By deneillewallin Nov 19, 2013 899 Words

Tone is a tool, frequently used in literature that helps a speaker connect the audience to an argument effectively. To fully display a tone within a written piece the speaker needs to use a mixture of literature styles such as diction, language, and syntax. In the essays “The Joy or Reading and Writing: Superman and Me” by Sherman Alexie, “Learning to Read” by Malcolm X, and “Learning to Read and Write” by Frederick Douglas, the authors use a plethora of writing styles to prove how effective their tone is.

In Sherman Alexie’s “The Joy of Reading and Writing: Superman and Me,” he uses many different characteristics of writing to portray his tone throughout the passage. The characteristic that was used the best was diction. The diction he chose to use was extremely conversational. His writing is as if he is talking directly through the writing, “Our house was filled with books. They were stacked in crazy piles in the bathroom, bedrooms, and living room” (Page 16). Sherman uses a word choice that distinctly connects the audience to the story. The language that is depicted in the essay follows along with his diction. He uses a very casual tone with his language choice, “I cannot recall a single time that a guest teacher visited the reservation. There must have been visiting teachers. Who were they? Where are they now? Do they exist?” (Page 18). His direct questioning makes it seem like a conversation is occurring between the speaker and the audience. This serious but optimistic tone is what keeps the readers’ attention. The last thing that helps his tone be extremely effective is the syntax he uses. The constant use of shorter sentences continuously keeps the audience attached, “I refused to fail. I was smart. I was arrogant. I was lucky” (Page 17). These sentences help his formal but hopeful tone. His diction, language, and syntax choices reflect on how effective his tone is. His tone used is effective and his choices in writing style help get his reading point across.

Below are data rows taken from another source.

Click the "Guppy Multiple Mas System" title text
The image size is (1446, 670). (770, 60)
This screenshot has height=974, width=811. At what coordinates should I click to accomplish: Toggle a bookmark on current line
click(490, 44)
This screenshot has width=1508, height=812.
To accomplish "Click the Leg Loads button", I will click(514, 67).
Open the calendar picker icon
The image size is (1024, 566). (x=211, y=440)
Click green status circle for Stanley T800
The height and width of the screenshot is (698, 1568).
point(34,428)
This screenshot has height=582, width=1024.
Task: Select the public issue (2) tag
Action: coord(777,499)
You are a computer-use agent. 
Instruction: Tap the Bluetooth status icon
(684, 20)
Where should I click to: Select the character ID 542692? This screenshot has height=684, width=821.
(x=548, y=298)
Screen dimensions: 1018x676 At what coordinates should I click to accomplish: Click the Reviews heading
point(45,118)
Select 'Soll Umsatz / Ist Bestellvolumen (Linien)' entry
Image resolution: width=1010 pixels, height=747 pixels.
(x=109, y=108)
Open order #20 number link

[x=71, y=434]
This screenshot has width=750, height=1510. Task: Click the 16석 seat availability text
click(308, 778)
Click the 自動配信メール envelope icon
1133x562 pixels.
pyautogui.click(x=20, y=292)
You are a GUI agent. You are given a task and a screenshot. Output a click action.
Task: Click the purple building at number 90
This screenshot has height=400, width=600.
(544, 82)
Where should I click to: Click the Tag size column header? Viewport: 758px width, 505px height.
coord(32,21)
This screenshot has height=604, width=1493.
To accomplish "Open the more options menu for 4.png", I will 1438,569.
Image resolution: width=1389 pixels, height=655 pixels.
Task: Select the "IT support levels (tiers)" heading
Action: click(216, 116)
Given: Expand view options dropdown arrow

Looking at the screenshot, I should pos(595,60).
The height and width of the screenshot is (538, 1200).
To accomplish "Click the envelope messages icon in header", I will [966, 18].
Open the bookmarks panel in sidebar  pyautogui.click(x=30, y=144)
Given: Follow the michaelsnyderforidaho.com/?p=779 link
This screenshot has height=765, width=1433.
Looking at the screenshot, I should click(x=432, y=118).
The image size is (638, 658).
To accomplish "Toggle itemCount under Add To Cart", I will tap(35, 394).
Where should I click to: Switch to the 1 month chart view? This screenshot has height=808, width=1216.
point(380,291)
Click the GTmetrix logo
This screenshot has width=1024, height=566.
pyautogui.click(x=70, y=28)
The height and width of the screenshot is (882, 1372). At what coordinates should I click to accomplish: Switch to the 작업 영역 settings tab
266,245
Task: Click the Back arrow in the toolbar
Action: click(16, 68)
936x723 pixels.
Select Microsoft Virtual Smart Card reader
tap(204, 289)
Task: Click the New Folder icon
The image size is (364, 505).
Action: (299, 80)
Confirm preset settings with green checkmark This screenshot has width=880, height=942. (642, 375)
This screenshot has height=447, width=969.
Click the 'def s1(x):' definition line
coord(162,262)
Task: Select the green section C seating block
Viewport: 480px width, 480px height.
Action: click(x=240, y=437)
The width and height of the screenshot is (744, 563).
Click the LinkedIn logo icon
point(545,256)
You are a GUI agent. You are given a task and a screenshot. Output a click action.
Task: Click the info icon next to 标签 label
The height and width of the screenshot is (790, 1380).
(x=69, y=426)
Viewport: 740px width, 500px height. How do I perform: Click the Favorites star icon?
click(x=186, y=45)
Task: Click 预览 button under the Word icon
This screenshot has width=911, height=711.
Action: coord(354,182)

“Learning to Read” by Malcolm X is a piece that is informative and systematic. The tone within this essay wasn’t as effective as it could have been due to the writing style decisions. The diction he chose to use in this essay is exceedingly explanatory, “I became increasingly frustrated at not being able to express what I wanted to convey in letter that I wrote… In the street, I had been the most articulate hustler out there… But now, trying to write simple English, I not only wasn’t articulate, I wasn’t even functional” (Page 257). His continual explanations on different scenarios tends to drone on. This portrays his essay as being too serious, although the reader can develop a clear mental picture. The language in “Learning to Read” is very informative, but captures the audiences’ attention, “I will never forget how shocked I was when I began reading about slavery’s total horror…Ten guards and a warden couldn’t have torn me out of those books” (Page 262 and 263). The language describing Malcolm’s experience was done well. He wanted the audience to be able to see through the speakers eyes as he experienced what he had to do in order to read and write. The syntax used in the written piece is thoughtful but long, “I could spend the rest of my life reading, just satisfying my curiosity –because you can hardly mention anything I’m not curious about. I don’t think anybody ever got more out of going to prison than I did” (Page 266). The reflectiveness of his last paragraph shows how efficient his passionate and devoted tone is. The strategic use of diction, language, and syntax support his tone completely.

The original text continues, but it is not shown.